Mauro Sanchez, professor da UnB e vice-coordenador da sala de situação da instituição diz ser impossível fazer previsão sobre rumos da pandemia

Por Catarina Lima 30/03/2021 6h10

O epidemiologista Mauro Sanchez, professor da Universidade de Brasília (UnB) e vice-coordenador da sala de situação da instituição, diz ser impossível fazer uma previsão da situação da pandemia de coronavírus no Distrito Federal até o final do primeiro semestre deste ano. Ele acredita, no entanto, que até julho, com a continuidade da vacinação dos grupos prioritários e o aumento da conscientização da população com relação ao uso de máscaras, higiene e distanciamento social, será possível evitar a superlotação das unidades de saúde, mesmo com a flexibilização das atividades econômicas.

Sanchez analisou a reabertura do comércio do DF, que aconteceu na última segunda-feira, depois de um mês fechado para que fosse possível reduzir a taxa de transmissão do coronavírus. “Se fosse do ponto de vista puramente da saúde não seria o momento de abrir o comércio. Mas hoje é impossível dissociar saúde de atividade econômica. Depois de tanto tempo de pandemia temos que levar em consideração os efeitos dos prejuízos causados à atividade econômica, aos empregos. Neste momento, o que é possível e aceitável é a abertura do comércio, mas monitorando muito de perto a taxa de transmissão do vírus e a capacidade do sistema de absorver as pessoas que vão se infectar”, disse o epidemiologista.

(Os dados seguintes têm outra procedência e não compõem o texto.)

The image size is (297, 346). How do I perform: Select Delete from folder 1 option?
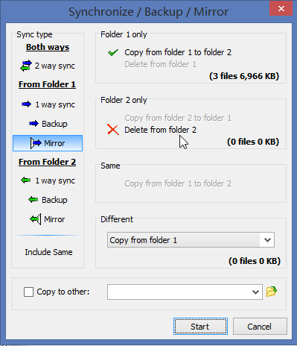160,64
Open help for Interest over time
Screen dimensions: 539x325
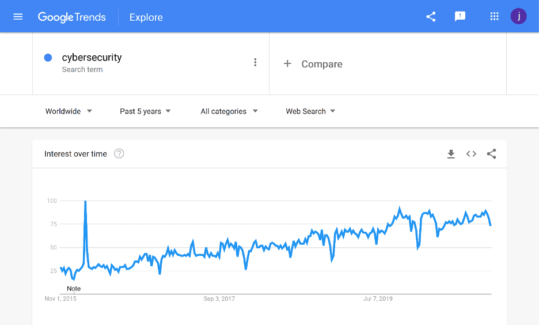(119, 153)
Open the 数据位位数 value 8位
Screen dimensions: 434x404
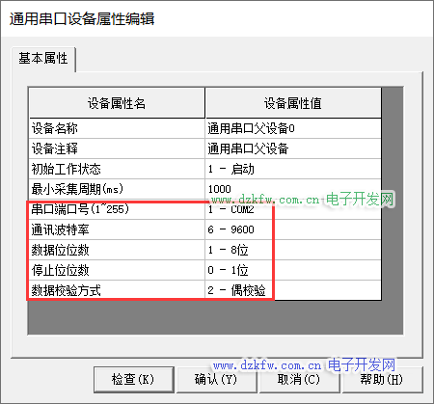(293, 250)
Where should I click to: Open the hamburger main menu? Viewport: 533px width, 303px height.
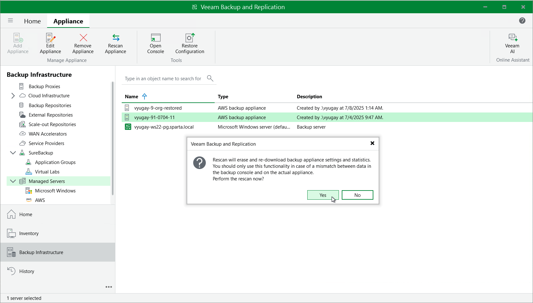(x=10, y=21)
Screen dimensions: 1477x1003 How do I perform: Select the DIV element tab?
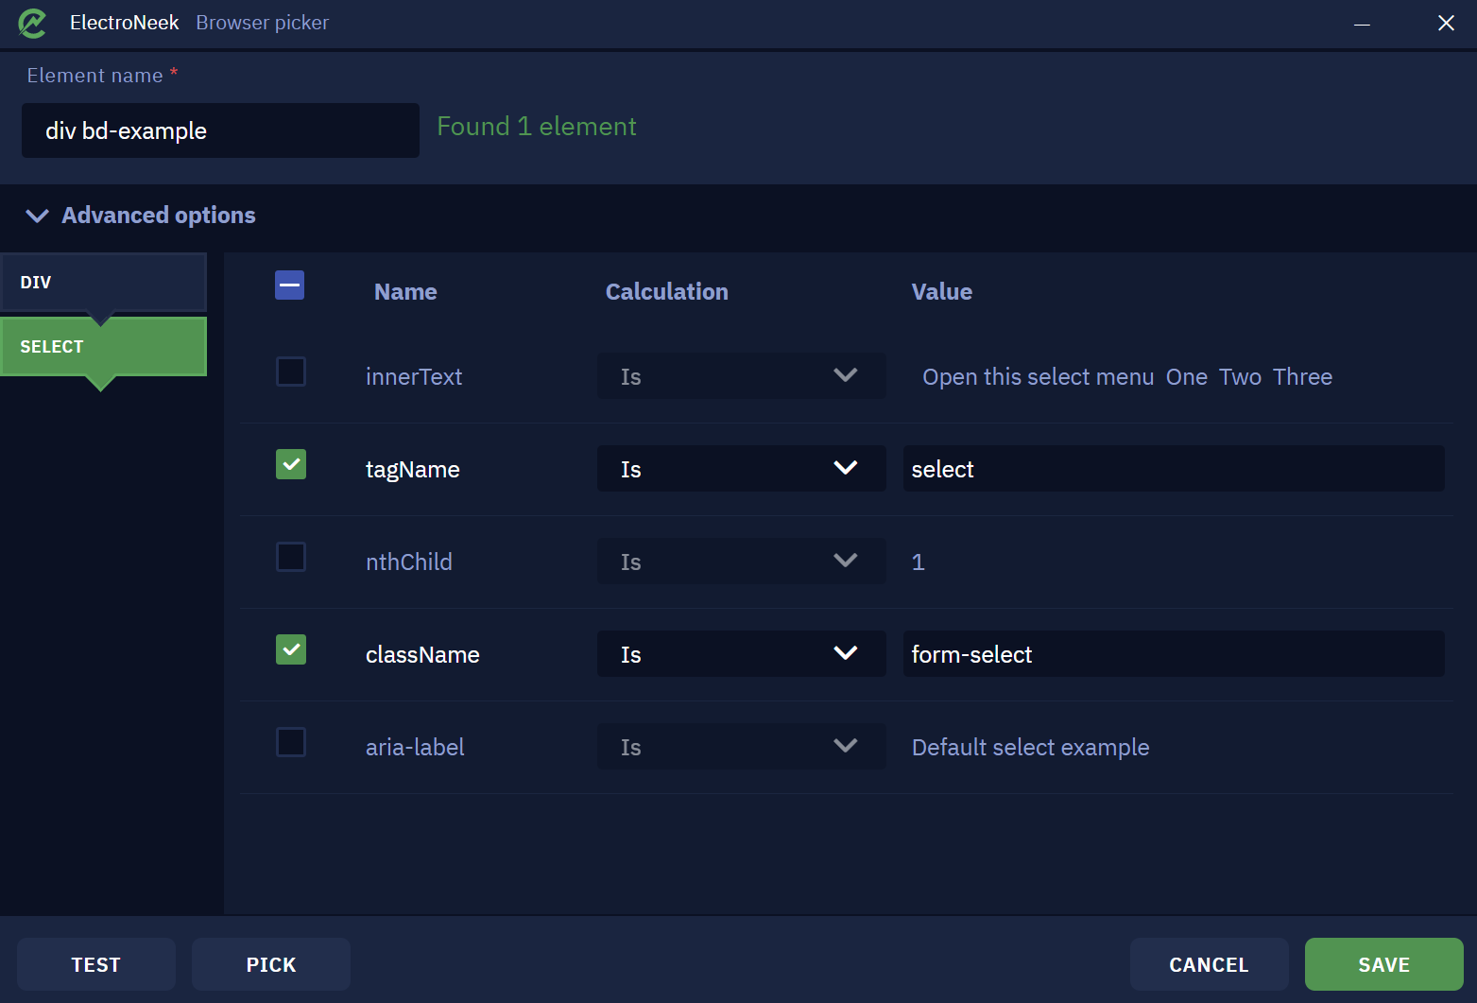(103, 282)
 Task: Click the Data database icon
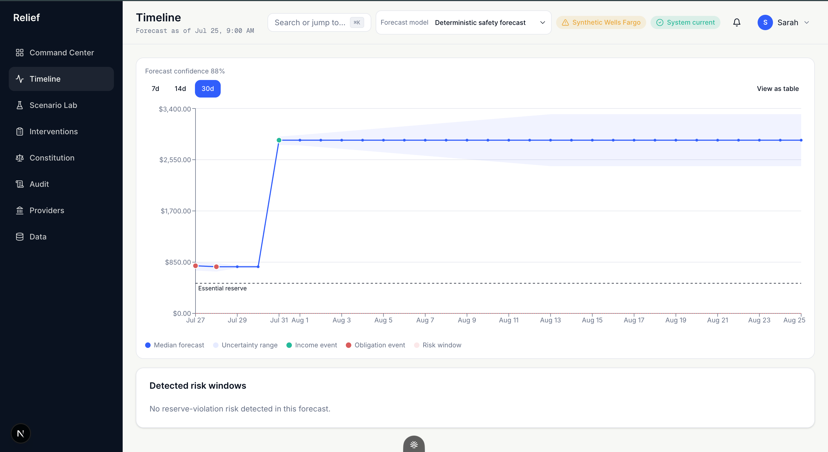coord(20,237)
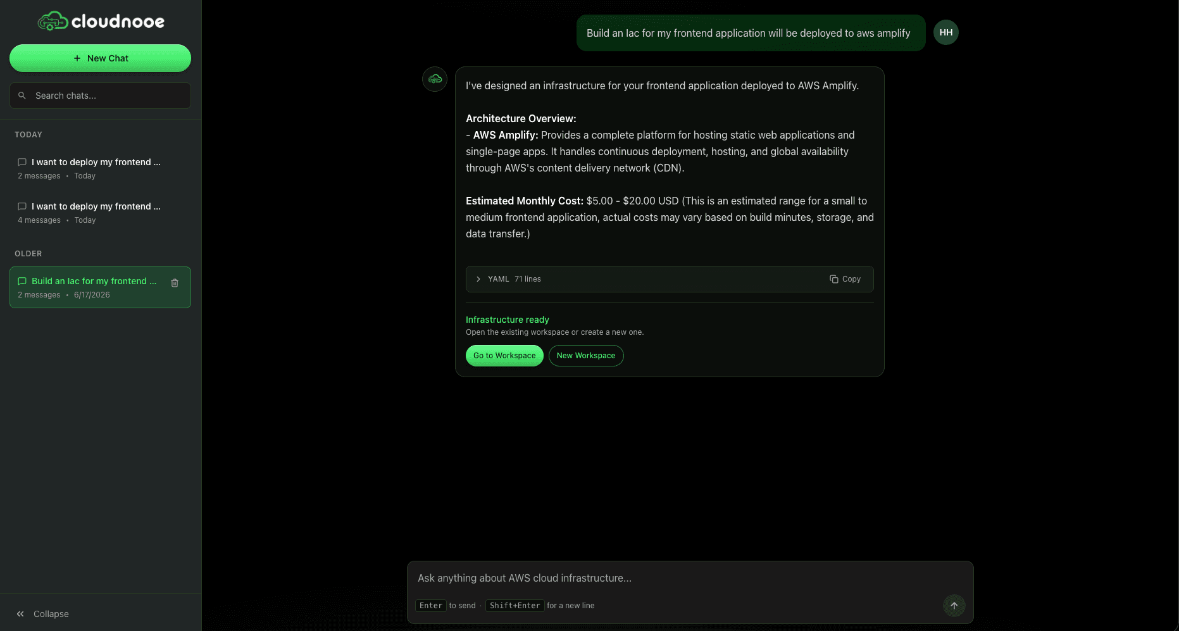Click the assistant cloud avatar icon
Screen dimensions: 1179x631
pyautogui.click(x=435, y=79)
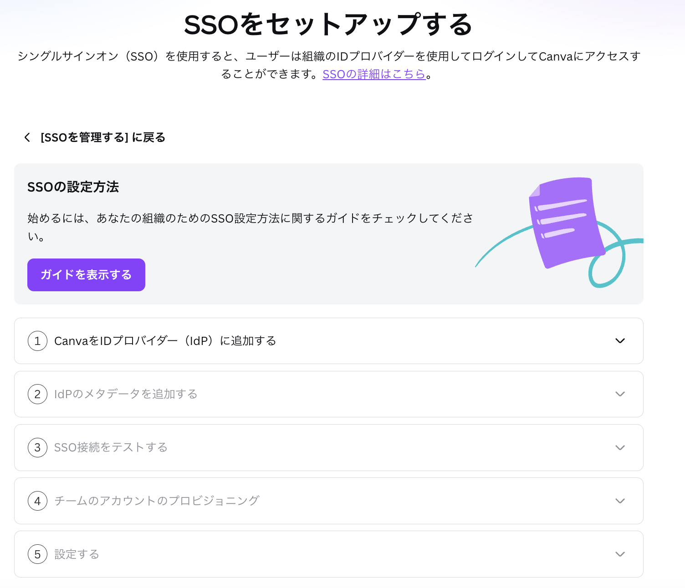Select the チームのアカウントのプロビジョニング step title
This screenshot has height=588, width=685.
point(157,501)
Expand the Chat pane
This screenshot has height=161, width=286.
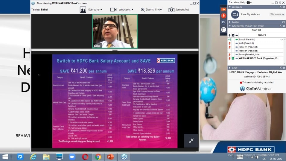[x=229, y=68]
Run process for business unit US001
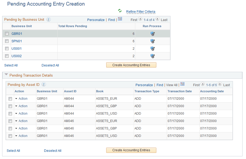This screenshot has width=246, height=159. click(152, 49)
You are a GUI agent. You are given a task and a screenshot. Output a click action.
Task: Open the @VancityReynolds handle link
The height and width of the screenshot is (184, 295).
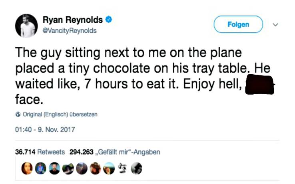(x=69, y=31)
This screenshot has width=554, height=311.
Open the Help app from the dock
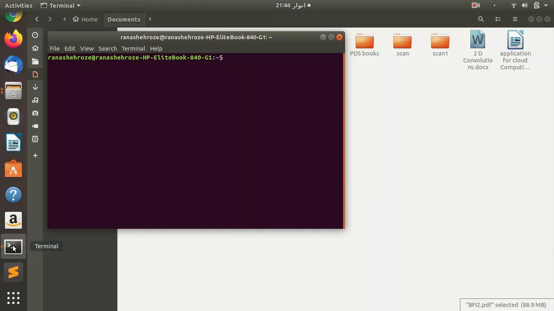coord(13,195)
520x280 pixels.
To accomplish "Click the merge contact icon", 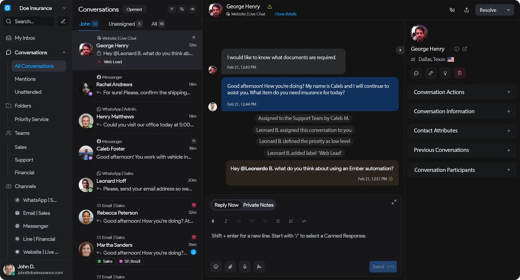I will pyautogui.click(x=445, y=73).
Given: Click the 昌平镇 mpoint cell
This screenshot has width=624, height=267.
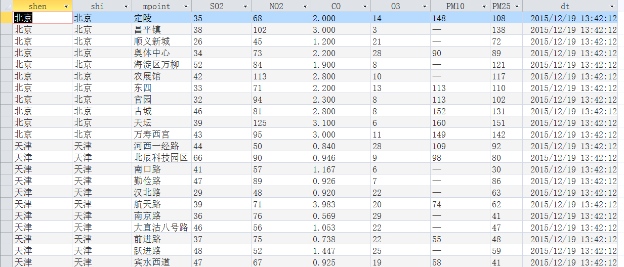Looking at the screenshot, I should (x=161, y=30).
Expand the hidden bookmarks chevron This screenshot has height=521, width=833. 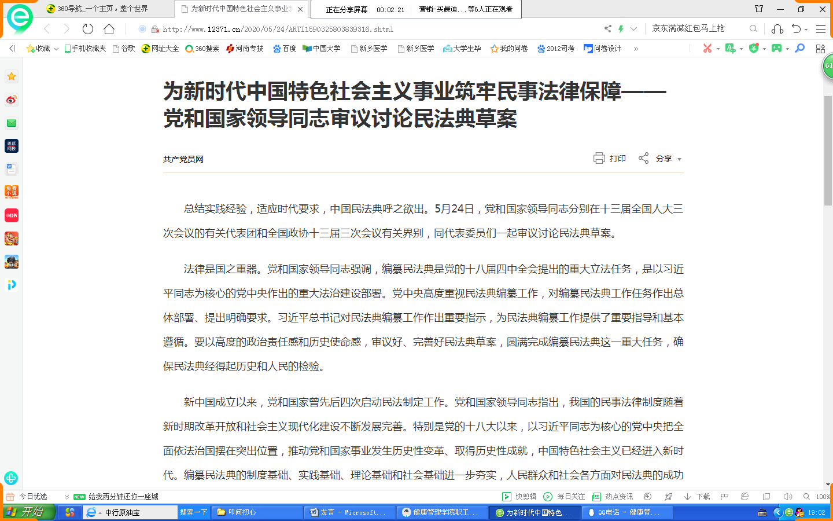pyautogui.click(x=636, y=49)
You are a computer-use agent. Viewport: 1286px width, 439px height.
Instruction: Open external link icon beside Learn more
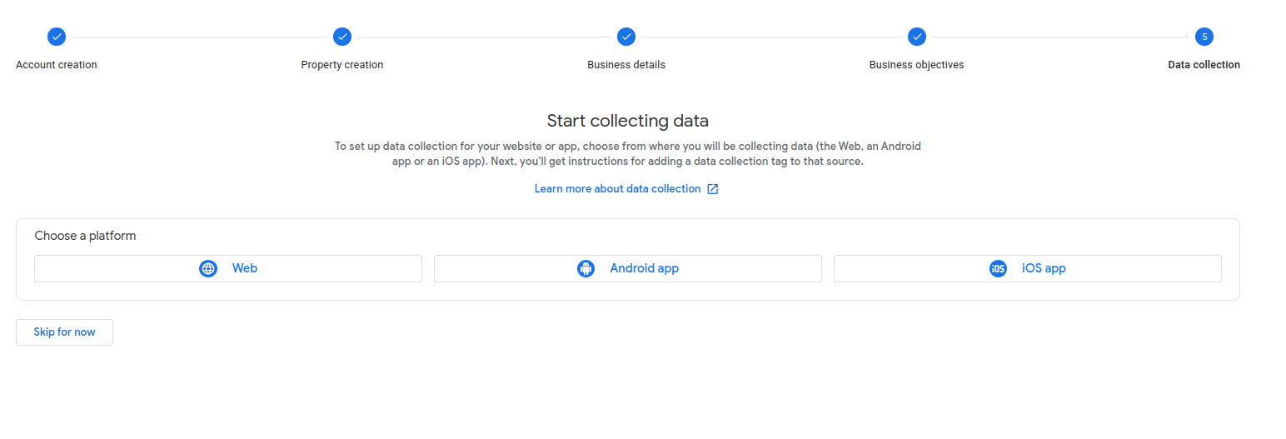pyautogui.click(x=713, y=189)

O professor explicou que a taxa de transmissão vinha numa tendência de ligeira queda nos últimos dias por conta do fechamento parcial do comércio. Essa queda no indicador permitiu a flexibilização do distanciamento. “Mas não é uma situação confortável, nem de longe é confortável. É preciso tomar muito cuidado com os indicadores de saúde, mas também fazer uma campanha de conscientização muito forte para que as pessoas continuem a aderir a todas as maneiras de controle não farmacológicas que sabemos que são efetivas, com distanciamento, proteção e uso de álcool. Mauro Sanchez chamou atenção para a necessidade de fiscalização do cumprimento dos horários de funcionamento de cada setor, de acordo com o estabelecido em decreto do governo do DF.

Continuidade do isolamento

Para Sanchez um verdadeiro lockdown só seria possível se houvesse uma rede de proteção econômica eficiente para atender aquelas pessoas que perderiam seus empregos com o fechamento prolongado dos estabelecimentos. “As que trabalham hoje para ter o dinheiro amanhã não têm condições de enfrentar um lockdown efetivo por tempo prolongado. Mas para evitar um abre e fecha deve-se desde já mobilizar esforços para que a proteção econômica seja planejada, para que se for necessário um lockdown a população tenha condições de atender ao chamamento do Executivo”.